Saturday 5th February 2022, 1.30pm (day 3,817)

Is it too early to be in the pub on a Saturday afternoon? When the weather outside is as grim as it was today, then no. The welcome inside was much warmer.

The endless building and rebuilding of Manchester does not seem to have particularly slowed down as a result of the last two years of bollocks, although seeing as no one has any money any more except Mark Zuckerberg it seems, I don’t know who’s going to inhabit all these new buildings. This scaffold tunnel rises over my walking route to work and I’ve been passing through it in both directions for some months, thinking it would make a decent picture; this evening it gets its chance.

The guys give it the “mean and moody, but still cute” look, as if they are modelling for the blackbird version of a Hugo Boss ad. A shame this one is a little out of focus, but I couldn’t persuade them to repeat the pose, sorry.

It’s 2/2/22, and also Lunar New Year (or Chinese New Year, Tet, whatever other term you want to use). It seemed appropriate to depict this today even if I suspect I am a day late. Manchester has a large Chinese population (students or otherwise) and the city centre is decorated accordingly. I believe I should say at this point: xīn nián kuài lè .

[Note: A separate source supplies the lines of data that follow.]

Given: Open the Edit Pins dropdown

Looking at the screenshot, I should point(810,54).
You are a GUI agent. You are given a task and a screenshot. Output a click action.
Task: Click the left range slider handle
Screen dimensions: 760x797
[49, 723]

Serious combat in the Railway this evening. Somehow black and white photography seems appropriate for this subject matter.

This trip down to London also offered the chance to pick up a County Top (see the other blog); specifically Bushey Heath, the highest point in the historic county of Middlesex, swallowed up by London in 1965 although at least it still retains a county cricket team. It wasn’t major mountaineering, though. Clare here strolls through the woods near Bentley Priory (an ecclesiastical relic? no, a premium housing estate) in one of those shots that chews up the bandwidth thanks to all the foliage.

“God’s Own Junkyard” — and that’s its official name — is a bar/café in Walthamstow, London, but that doesn’t even begin to describe it. In fact it’s a museum of neon; what you see here is barely 1% of the whole stock. I wonder what their electricity bill is like.

The Emley Moor TV transmitting station can be seen from almost everywhere in West Yorkshire, particularly anywhere even vaguely elevated: but then again, that’s the reason why it was built where it was. It’s still the tallest free-standing structure in Britain. Except that it has a companion at the moment; a temporary mast designed to take the load while repairs are conducted, apparently. Yes, I am frustrated by the electricity wires on this shot but this was another day with not much to see, so I’m taking what’s there.